Saved data entries:
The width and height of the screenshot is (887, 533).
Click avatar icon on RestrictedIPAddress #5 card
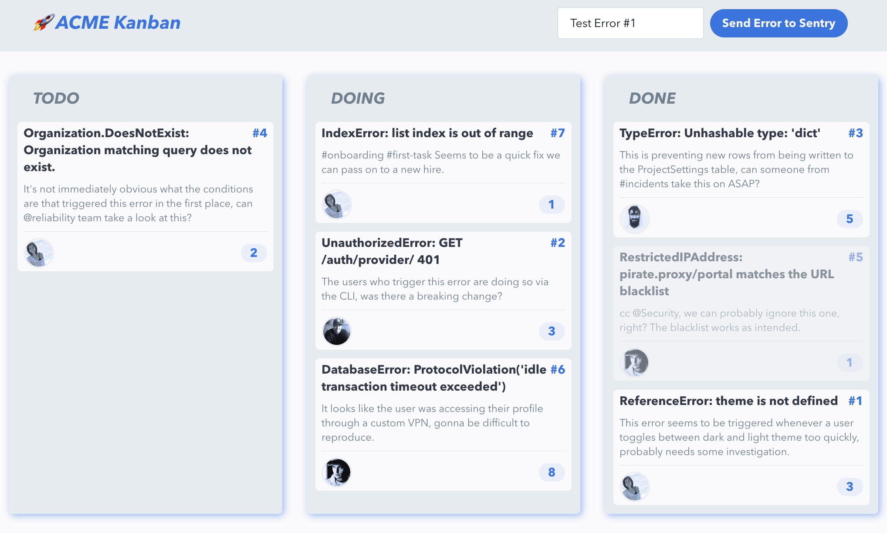coord(634,361)
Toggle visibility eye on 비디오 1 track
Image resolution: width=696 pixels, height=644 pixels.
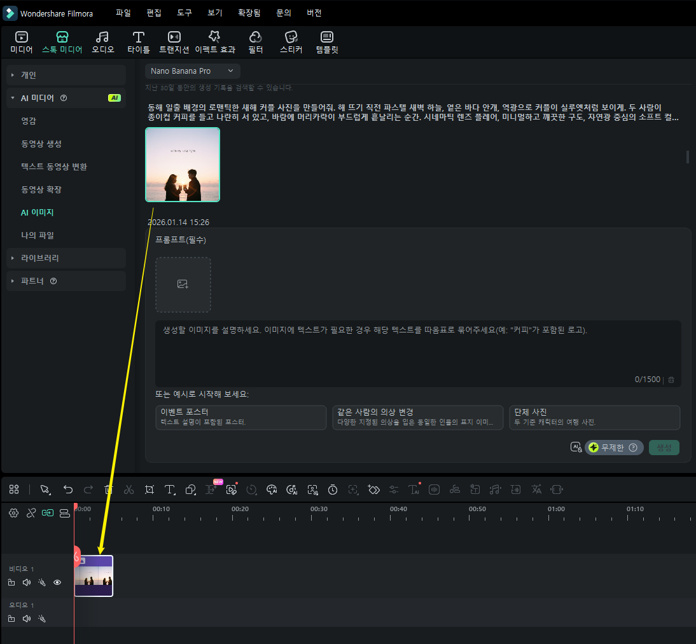click(57, 582)
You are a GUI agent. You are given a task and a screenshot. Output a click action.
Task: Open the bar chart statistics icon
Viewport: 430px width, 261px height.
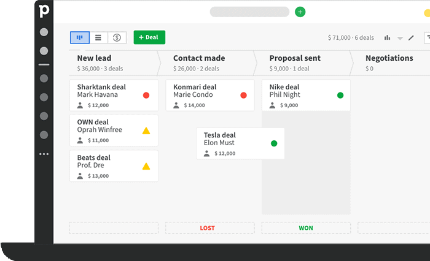pos(387,37)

What to do: An exact copy of the entries, minus the pictures, is what's needed here.

Exercise output:
The width and height of the screenshot is (887, 533).
Click avatar icon on RestrictedIPAddress #5 card
coord(634,361)
Toggle visibility eye on 비디오 1 track
Image resolution: width=696 pixels, height=644 pixels.
click(57, 582)
You are a GUI agent. You are given a task and a screenshot. Output a click action.
Task: Open the bar chart statistics icon
Viewport: 430px width, 261px height.
pos(387,37)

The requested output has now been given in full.